Texas to Ban Critical Thinking Skills? - dangeur
http://thediplomat.com/the-editor/2012/07/12/texas-to-ban-critical-thinking-skills/

======
smsm42
As far as I can see, they in fact oppose specific programs, not critical
thinking skills in general (clarified e.g. here:
[http://tpmmuckraker.talkingpointsmemo.com/2012/06/texas_gops...](http://tpmmuckraker.talkingpointsmemo.com/2012/06/texas_gops_2012_platform_accidentally_opposes_teaching_of_critical_thinking_skills.php))
- the phrase about critical thinking was a mistake. I couldn't find much
detail about the programs, but it looks like it is specifically geared towards
having students challenge accepted beliefs and authority, which may be both
good and bad, depending on maturity level of the students (imagine student
that refuses to accept arithmetics or grammar because it's all enforced
authoritarian rules and he wants to self-express by making 2+2=5 and riting
wiz no gramor it al - probably not a very good idea). Also, wikipedia article
on HOTS states:

Many forms of education reform, such as inquiry-based science, reform
mathematics and whole language emphasize HOTS to solve problems and learn,
sometimes deliberately omitting direct instruction of traditional methods,
facts, or knowledge.

..............................

Written problem 1 ▸ Find every line in the entries below that contains the string "screenshot" and copy each one. Case counts.

Dataset ▸
..............................

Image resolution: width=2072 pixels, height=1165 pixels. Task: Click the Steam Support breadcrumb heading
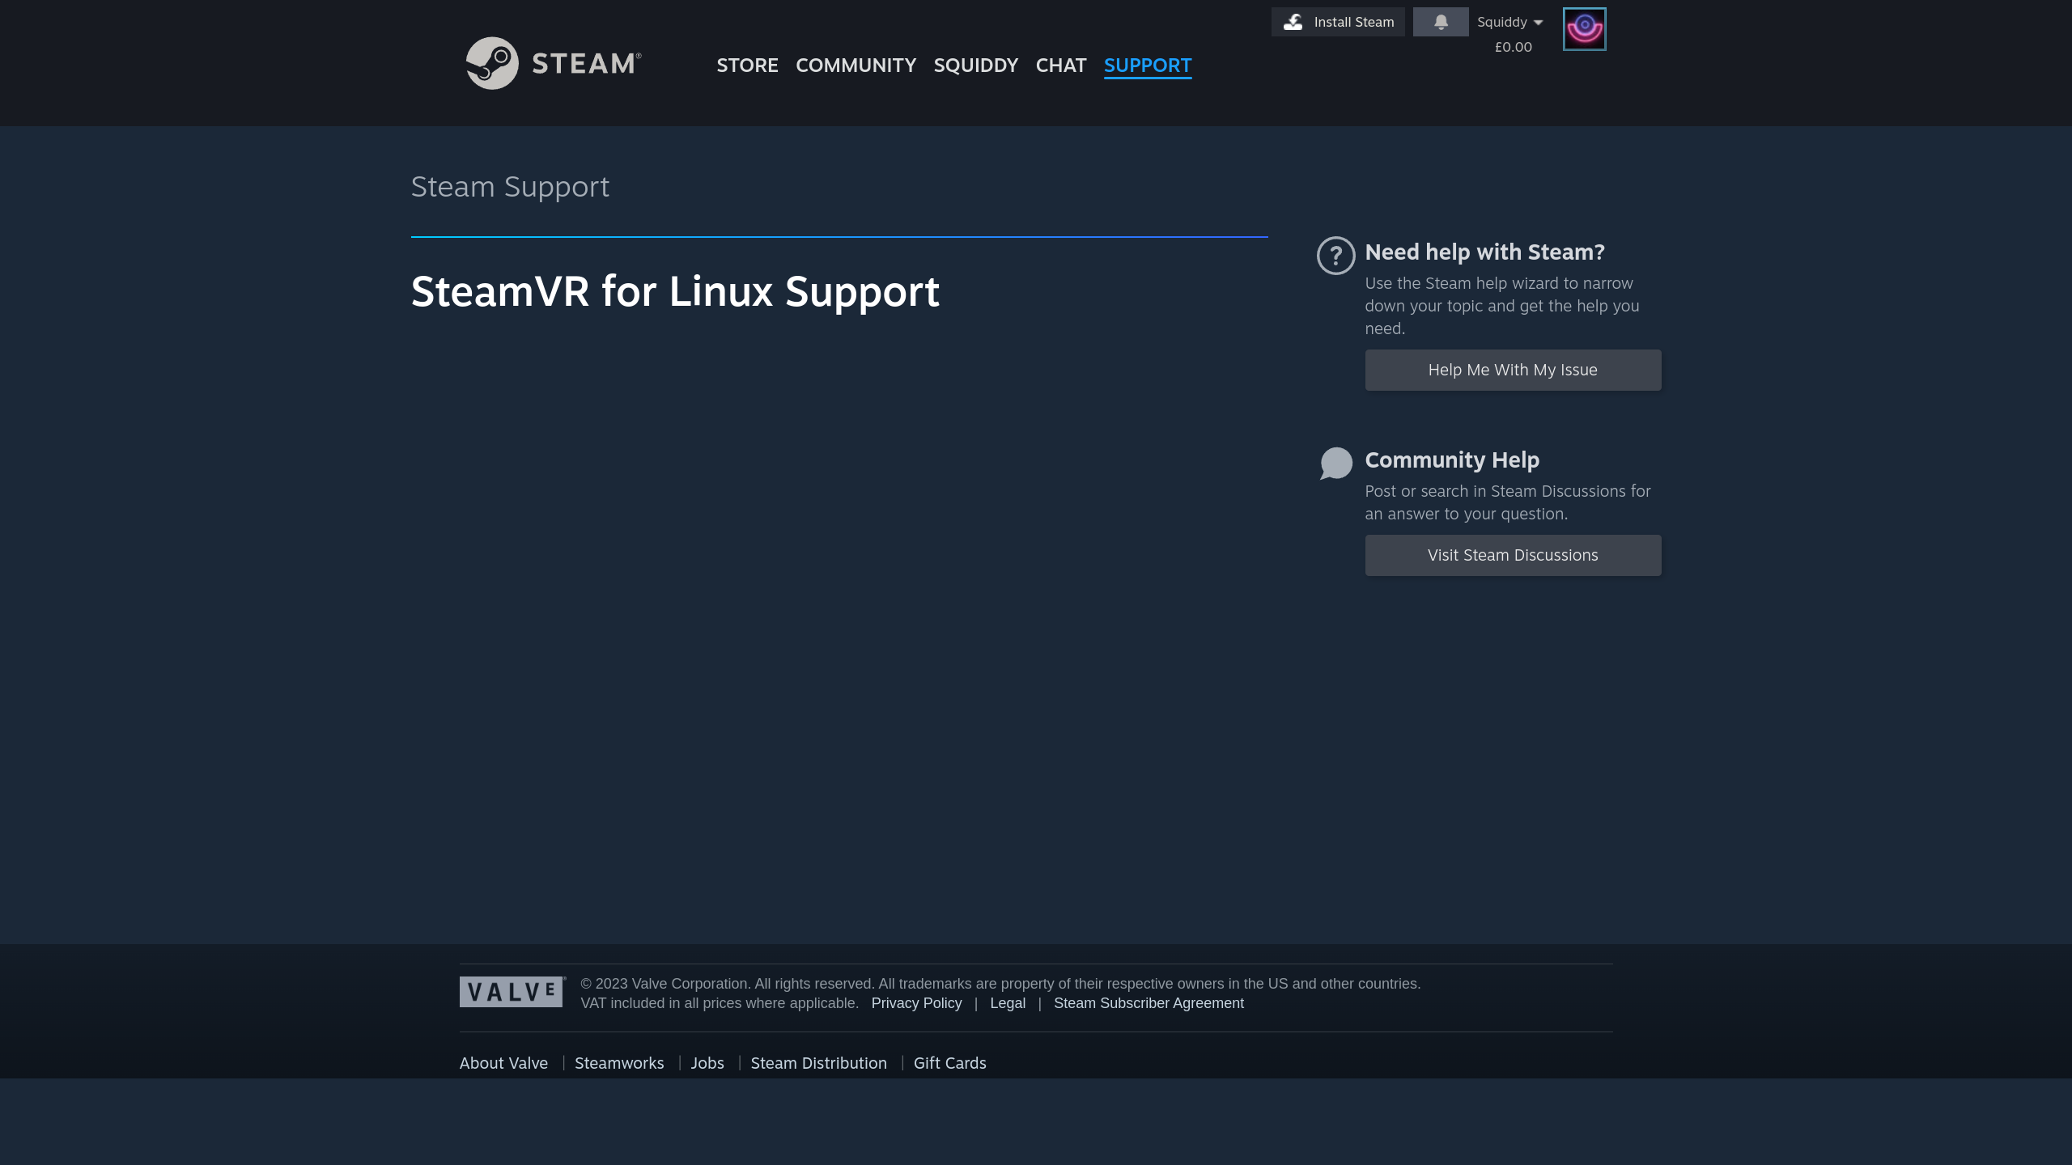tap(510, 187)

..............................

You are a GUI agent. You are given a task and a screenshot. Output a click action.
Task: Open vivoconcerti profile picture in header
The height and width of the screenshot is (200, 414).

..............................

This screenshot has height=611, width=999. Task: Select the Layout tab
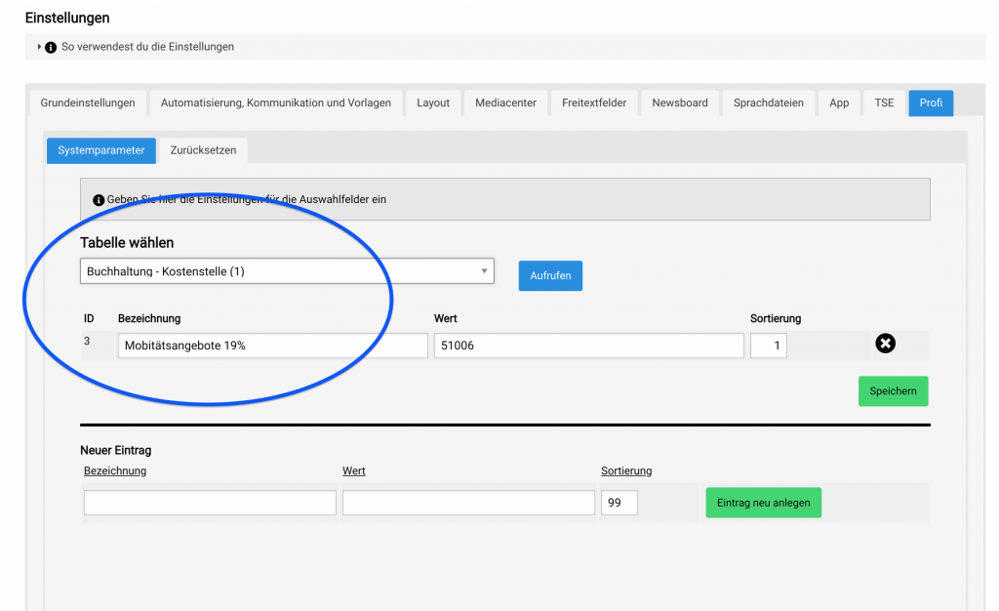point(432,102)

..............................

Written problem 2 ▸ Please continue the forum thread about Texas and critical thinking skills from its last sentence.

Exercise output 1 ▸
You are a GUI agent. You are given a task and a screenshot. Output a click action.
The height and width of the screenshot is (200, 414).
This screenshot has height=611, width=999. Task: Select the Layout tab

Exercise output 2 ▸
The last part of this phrase - about omitting instruction of traditional
methods, facts and knowledge - can be very dangerous. It is important to
question and challenge existing conventions and authority, but this can be
productive only when based in solid background of knowledge, understanding and
facts. Otherwise it may easily lead to nihilist know-nothing attitude in which
disdain for conventions and self-importance replaces any need for knowledge,
rational thinking and relation to facts. It could also put student that do
value traditional values, methods and knowledge as somehow defective and
failing to achieve "higher", "cooler" stance where these things are
irrelevant.

It'd be very interesting to know more details about the specific program(s) in
question, without these details it is impossible to know if there's any
justification for RPT's opposition to it.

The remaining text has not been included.